#### YOUR GOAL
Search the listing below for the line containing "You are a computer-use agent. 872x377 pixels.". From there through the line containing "Given: Click the", transcribe every line exactly, both ends included.
----- INPUT FOR THIS TASK
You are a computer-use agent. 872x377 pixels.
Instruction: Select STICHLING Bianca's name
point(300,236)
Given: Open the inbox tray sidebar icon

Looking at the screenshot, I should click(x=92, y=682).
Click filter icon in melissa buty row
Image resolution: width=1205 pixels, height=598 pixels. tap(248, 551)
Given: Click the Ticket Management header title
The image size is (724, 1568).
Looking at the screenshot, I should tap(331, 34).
----------
----- INPUT FOR THIS TASK
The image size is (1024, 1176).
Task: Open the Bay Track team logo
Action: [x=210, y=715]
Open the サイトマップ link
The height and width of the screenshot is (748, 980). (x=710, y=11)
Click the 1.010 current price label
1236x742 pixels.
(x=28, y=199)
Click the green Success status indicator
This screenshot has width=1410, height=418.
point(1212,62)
----------
----- INPUT FOR THIS TASK
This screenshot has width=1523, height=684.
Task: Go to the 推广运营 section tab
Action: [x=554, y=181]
----------
#### YOUR SOLUTION
You are a computer-use agent. 872x377 pixels.
Instruction: Select STICHLING Bianca's name
point(300,236)
Given: Open the inbox tray sidebar icon

Looking at the screenshot, I should click(x=92, y=682).
Click filter icon in melissa buty row
Image resolution: width=1205 pixels, height=598 pixels. tap(248, 551)
Given: Click the Ticket Management header title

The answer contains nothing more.